When you watch tape on this 6’4”, 310-pound guy what immediately jumps off the screen is the pad-level he initiates contact with and how he stands up the defender in front of him.
Lindstrom has the upper body strength and hand grip to torque pads and turn bodies to open up running lanes, plus he brings the type of feisty attitude and leg drive you want to see from your linemen.
He works very well off combo-blocks as that angular blocker, by turning the defender and giving his teammate a chance to get his hips around, while having his own eyes set on that linebacker he is responsible for ultimately.
When he is one-on-one with a backer, Lindstrom shows a lot of urgency to get to the second level. The people-mover also does a nice job freeing up his center to pull around by driving nose tackles off the spot and turning them upfield by pinning that near armpit, to keep him as far from the ball-carrier as possible.
Boston College used the big man on skip-pulls, where he is like a brick-wall to run into for the opposing linebacker. In the zone run game he tags onto the next blockers to not allow any immediate penetration and create a good flow by continuing to work down the line.
This kid really made an impression on me during Senior Bowl week when I saw him isolated instead of being part of a cohesive offensive line group.
BC ran a boatload of play-action, where Lindstrom could step up into the chest of his man and get control off the snap, but in Mobile I really liked what I saw from him in pass rush one-on-ones.
He had an impressive pancake in the team drills on day one and was one of the few to stand up against a guy like TCU’s L.J. Collier. Lindstrom displays a super-strong base and steady hands in protection.
He has the ability to re-anchor and continue to grab turf with his feet against bull-rushers, while having quick enough feet to mirror athletes. He also shows excellent awareness for twists and gets a strong shove on the primary crosser on to make the job easier for the tackle or center next to him and then he flips his hips to take over that guy’s assignment.
When he doesn’t have a direct matchup, he is looking to deliver some punishment and puts quite a few rushers on the ground. On the backside of running back screen, Lindstrom is looking for trailing defensive linemen before shifting his eyes back downfield,
While being an excellent athlete for the guard position overall, Lindstrom doesn’t quite have the foot quickness to get around those penetrating 3-techs. I see him extend outside his frame and overshoot some targets in space, forcing him to lose balance.
With those tight splits and limited amount of deep drops in the passing game, Lindstrom wasn’t as challenged in protection, where defenders could just pin their ears back and get after the quarterback. Most of his projection in a true dropback system comes from what we saw down in Mobile.

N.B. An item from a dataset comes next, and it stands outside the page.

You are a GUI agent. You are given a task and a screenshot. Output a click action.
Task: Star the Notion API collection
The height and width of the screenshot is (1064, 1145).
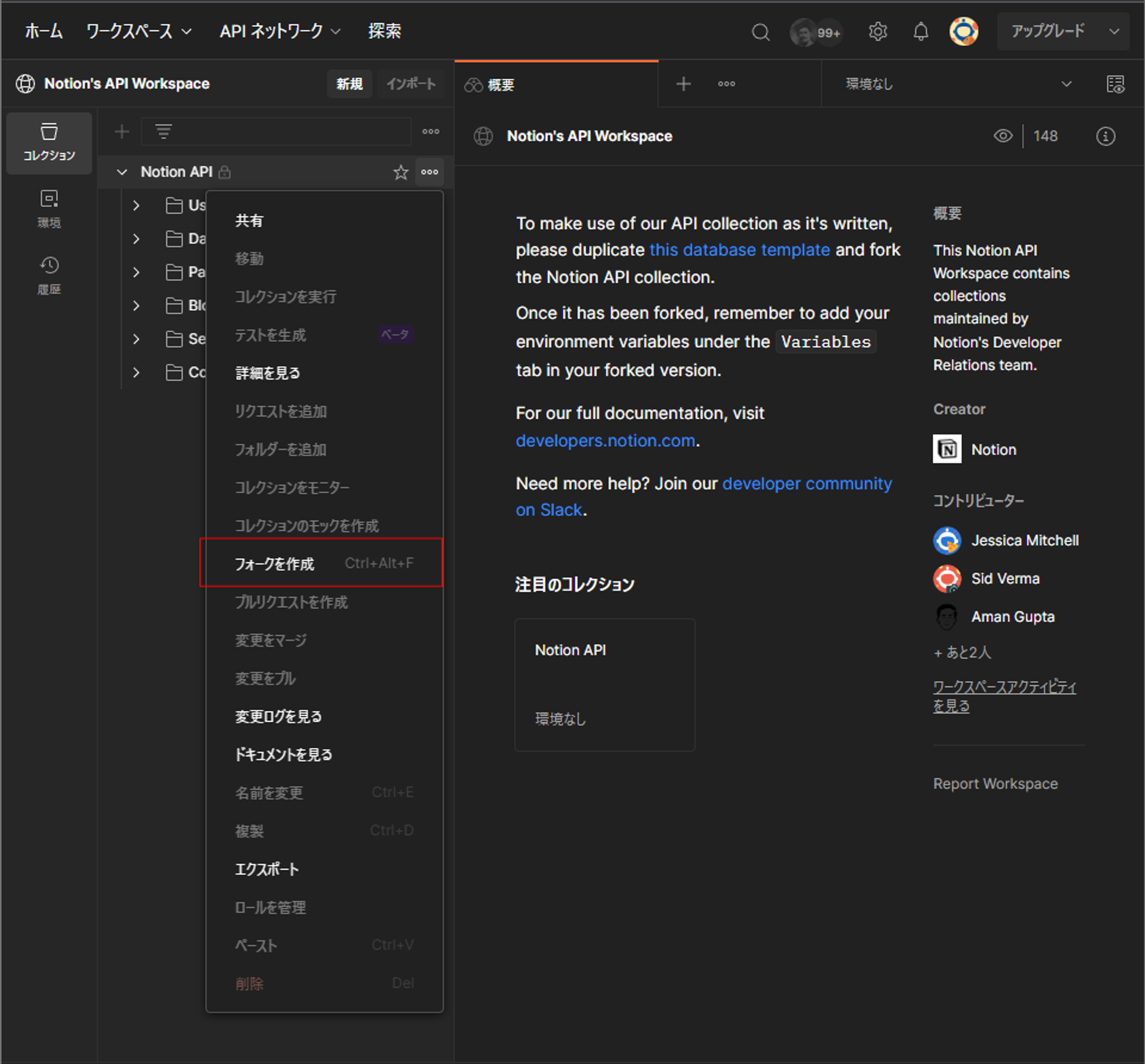(400, 172)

Lindstrom really got into it with Christian Wilkins in that Clemson game last year and he did not back down an each against a potential top-15 pick. He also made Miami’s Gerald Willis give up on several plays when facing him during the season.
With the work he did in pass pro at the Senior Bowl to go with the way he opened up holes to run through, Lindstrom has me believing he can protect in a more pass-heavy offense.
He might not fit every scheme and will be more valuable on an offense that is built around pushing people around with their rushing attack, but the BC guard is definitely worth an early day two pick.